ReFlow: Reports on Internet Flows
ReFlow was conceptualised in 2012 and since has been in constant development. The first steps were taken by Martijn Hoogesteger, as part of his Bachelor project at the university. During the TERENA Networking Conference in Maastricht ( TNC 2013 ), we presented the project. It was very well received and supported by the community. Over the last year we worked hard to release a stable version of ReFlow. This was accomplished and ReFlow was once again part of the TNC program (at TNC 2014 in Dublin), Please see below the poster we presented. Again, we received positive and constructive feedback, for which we are very grateful!
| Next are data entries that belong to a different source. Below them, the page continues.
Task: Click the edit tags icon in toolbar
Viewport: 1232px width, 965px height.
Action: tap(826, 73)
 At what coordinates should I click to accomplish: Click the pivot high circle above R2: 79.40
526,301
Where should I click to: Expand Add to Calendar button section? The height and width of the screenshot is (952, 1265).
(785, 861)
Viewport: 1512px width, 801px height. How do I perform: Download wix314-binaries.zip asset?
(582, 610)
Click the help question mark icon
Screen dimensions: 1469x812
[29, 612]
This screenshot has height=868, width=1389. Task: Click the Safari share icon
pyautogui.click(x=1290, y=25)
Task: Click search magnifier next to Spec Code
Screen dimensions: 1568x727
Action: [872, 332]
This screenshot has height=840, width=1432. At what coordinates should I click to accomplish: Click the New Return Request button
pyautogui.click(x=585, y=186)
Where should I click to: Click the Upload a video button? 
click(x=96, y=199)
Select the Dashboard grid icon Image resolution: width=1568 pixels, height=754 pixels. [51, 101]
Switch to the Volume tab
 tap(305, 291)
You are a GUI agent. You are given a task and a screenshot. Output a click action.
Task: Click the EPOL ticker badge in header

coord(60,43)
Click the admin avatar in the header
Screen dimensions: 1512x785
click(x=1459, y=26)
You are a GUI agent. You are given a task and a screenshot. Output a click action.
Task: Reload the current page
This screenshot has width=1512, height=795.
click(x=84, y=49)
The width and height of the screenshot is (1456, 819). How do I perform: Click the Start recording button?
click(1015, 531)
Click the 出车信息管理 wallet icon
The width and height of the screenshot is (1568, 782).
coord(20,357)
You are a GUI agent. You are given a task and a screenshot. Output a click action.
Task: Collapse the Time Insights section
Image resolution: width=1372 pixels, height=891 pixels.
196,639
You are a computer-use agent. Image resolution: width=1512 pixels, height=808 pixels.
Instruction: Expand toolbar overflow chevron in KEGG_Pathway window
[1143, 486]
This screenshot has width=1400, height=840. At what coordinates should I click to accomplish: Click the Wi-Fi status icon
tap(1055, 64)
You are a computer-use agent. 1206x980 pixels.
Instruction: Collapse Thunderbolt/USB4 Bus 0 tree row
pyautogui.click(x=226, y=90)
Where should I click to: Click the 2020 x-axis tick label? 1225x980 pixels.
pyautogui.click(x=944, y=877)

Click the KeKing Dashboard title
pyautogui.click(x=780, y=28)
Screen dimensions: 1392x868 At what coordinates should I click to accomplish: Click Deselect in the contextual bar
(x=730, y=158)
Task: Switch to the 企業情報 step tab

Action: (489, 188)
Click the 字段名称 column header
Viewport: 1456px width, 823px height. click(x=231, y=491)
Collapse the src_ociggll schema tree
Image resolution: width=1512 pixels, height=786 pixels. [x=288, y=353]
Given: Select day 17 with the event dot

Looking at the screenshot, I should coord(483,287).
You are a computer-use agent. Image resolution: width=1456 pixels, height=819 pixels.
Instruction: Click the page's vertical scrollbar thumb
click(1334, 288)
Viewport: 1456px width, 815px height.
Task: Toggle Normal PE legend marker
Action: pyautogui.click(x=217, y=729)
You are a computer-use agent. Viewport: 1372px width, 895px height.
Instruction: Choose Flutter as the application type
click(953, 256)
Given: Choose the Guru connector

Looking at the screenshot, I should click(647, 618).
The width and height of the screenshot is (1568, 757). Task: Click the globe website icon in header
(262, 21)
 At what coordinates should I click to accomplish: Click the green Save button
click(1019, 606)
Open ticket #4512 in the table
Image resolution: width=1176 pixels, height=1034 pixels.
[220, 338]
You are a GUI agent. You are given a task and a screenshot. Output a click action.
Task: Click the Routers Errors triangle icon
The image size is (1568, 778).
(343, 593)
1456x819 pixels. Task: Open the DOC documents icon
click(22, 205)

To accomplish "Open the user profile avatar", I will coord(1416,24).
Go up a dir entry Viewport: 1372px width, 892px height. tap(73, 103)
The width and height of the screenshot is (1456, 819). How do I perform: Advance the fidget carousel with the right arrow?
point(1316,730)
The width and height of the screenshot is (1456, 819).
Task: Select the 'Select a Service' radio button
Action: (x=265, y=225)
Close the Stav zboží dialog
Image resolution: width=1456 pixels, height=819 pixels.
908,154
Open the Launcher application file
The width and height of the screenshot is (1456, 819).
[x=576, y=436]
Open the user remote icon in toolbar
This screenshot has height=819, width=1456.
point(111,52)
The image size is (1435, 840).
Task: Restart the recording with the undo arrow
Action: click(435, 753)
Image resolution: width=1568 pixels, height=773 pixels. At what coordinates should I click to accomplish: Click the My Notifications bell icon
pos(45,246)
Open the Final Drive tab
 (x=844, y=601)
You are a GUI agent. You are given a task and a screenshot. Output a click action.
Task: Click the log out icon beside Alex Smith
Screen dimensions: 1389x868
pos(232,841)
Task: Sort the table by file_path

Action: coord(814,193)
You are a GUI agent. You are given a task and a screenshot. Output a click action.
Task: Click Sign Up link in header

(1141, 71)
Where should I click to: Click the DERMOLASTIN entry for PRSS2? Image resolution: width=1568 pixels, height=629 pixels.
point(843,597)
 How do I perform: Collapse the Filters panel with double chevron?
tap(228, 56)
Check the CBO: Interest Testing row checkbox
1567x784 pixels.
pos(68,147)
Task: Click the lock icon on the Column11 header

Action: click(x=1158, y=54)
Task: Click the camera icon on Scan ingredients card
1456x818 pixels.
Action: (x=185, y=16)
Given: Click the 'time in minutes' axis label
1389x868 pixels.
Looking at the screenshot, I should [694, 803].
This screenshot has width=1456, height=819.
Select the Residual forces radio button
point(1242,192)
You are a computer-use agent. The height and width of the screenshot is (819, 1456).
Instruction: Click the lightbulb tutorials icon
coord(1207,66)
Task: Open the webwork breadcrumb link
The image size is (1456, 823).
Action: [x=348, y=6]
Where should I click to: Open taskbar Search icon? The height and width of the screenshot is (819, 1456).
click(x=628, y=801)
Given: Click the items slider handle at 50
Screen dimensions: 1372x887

Statistics reported on the ReFlow website are calculated over traffic aggregates from several sources. We use NetFlow-style traffic measurements, widely available in network devices nowadays. Currently, we receive traffic reports from many collaborators around the globe: RNP from Brazil, DeiC from Denmark, CESNET from Czech Republic, University of Twente from the Netherlands and GÉANT. We are looking to extend our collaborators list and gather traffic information from as many sources as possible. If you would like to send us data, please contact us .
Notice that ReFlow does not use sensitive traffic data. For example, calculated statistics do not make use of individual IP information or IP connections. In fact, ReFlow is implemented such that we do not even have access to the NetFlow data captured at the operator’s side. We provide open-source scripts that read NetFlow captures, process statistics, and send us a ready-to-use report file. This report file only contains the resulting statistics.
Statistics on Internet traffic are calculated on a weekly basis. Among others, these include: distribution of traffic per port, traffic per IP protocol, and CDF (cumulative density function) plots of flow duration, flow throughput.
All statistics we compute over time are made publicly available at: stats.simpleweb.org . So if you want to follow our project, check our website regularly! Who knows, perhaps we will see some interesting things happening on the Internet in the next few years. Will HTTPS slowly take over HTTP? How much IPv6 tunnelling traffic is present in general? Does traffic look different in Brazil compared to Europe? These are all questions that ReFlow could answer.